This paper sets out how the UK, through the Department for International Development (DFID) works to improve education in some of the poorest countries in the world. A good education is a human right, a global public good and a necessary ingredient for economic development and poverty reduction. Education enables people to live healthier and more productive lives, allowing them to fulfil their own potential as well as to strengthen and contribute to open, inclusive and economically vibrant societies.
For education to maximise its transformational potential, children need not only to be in school but also learning. The world, however, is facing a learning crisis; too many children in school are learning little or nothing at all and there are still too many who have never been to school, or do not complete the primary cycle. Progress on getting children into school shows what sustained national and international investment can achieve but clearly more needs to be done, and done differently, to ensure all girls and boys can access a quality education and learn. This includes addressing underlying causes of disadvantage, including gender disparities, geographic isolation, disability, ethnic and linguistic disadvantages.
The UK is facing up to the challenge and providing global leadership on delivering value for money, developing new partnerships across the public–private spectrum, using new technology and building evidence on new approaches and aid modalities with partner governments. In line with the Millennium Development Goals (MDGs) and the goals of Education For All, the UK government is helping ensure that every girl and every boy can access, and complete, a good quality basic education (primary plus lower secondary). Between 2010 and 2015, DFID is supporting 11 million girls and boys in school, especially in fragile and conflict affected states, with up to 1 million more of the most marginalised girls supported through the Girls’ Education Challenge.
A focus on learning runs throughout DFID’s work in education. The UK approach combines strengthening national education systems to ensure better provision for improved learning; improving accountability to citizens and taxpayers for results; and improving what happens in classrooms. There is no single technical fix to guarantee improved learning outcomes for every child. Affecting change in learning outcomes can take time but a focus on learning does provide a clear measurable indicator of education quality and impact.
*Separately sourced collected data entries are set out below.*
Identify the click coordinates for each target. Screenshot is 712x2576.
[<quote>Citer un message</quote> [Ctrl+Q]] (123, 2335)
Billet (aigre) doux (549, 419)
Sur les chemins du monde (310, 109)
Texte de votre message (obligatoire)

DFID’s education programme is flexible and well aligned to fragile states and countries furthest from meeting the education MDGs. Of the 57 million children out of school, 35 million are in DFID education priority countries; sixteen of these countries are considered to be affected by fragility. DFID is focusing its investment in education on what makes most difference, using the best available evidence, responding to context, and working alongside governments, multilateral and non-state partners. To maximise impact, DFID education teams work across sectors, including health, nutrition, governance and social development.
DFID is also working with partners and supporting a selected number of investments in early childhood, upper secondary, skills and higher education to build evidence about what works and the types and combinations of investments that deliver the best results for poor children and young people.
Education is an essential part of responding to current and future challenges from demographic and climate change and to rising inequalities both within and between countries. The UK is committed to the principle, in the High Level Panel Report, that no-one should be left behind as we focus our education work increasingly on the most vulnerable and marginalised, including children with disabilities. Getting all girls and boys through a full cycle of education and learning are challenges both today and for the future. The UK government is committed to ensure that education can deliver its full poverty reduction potential.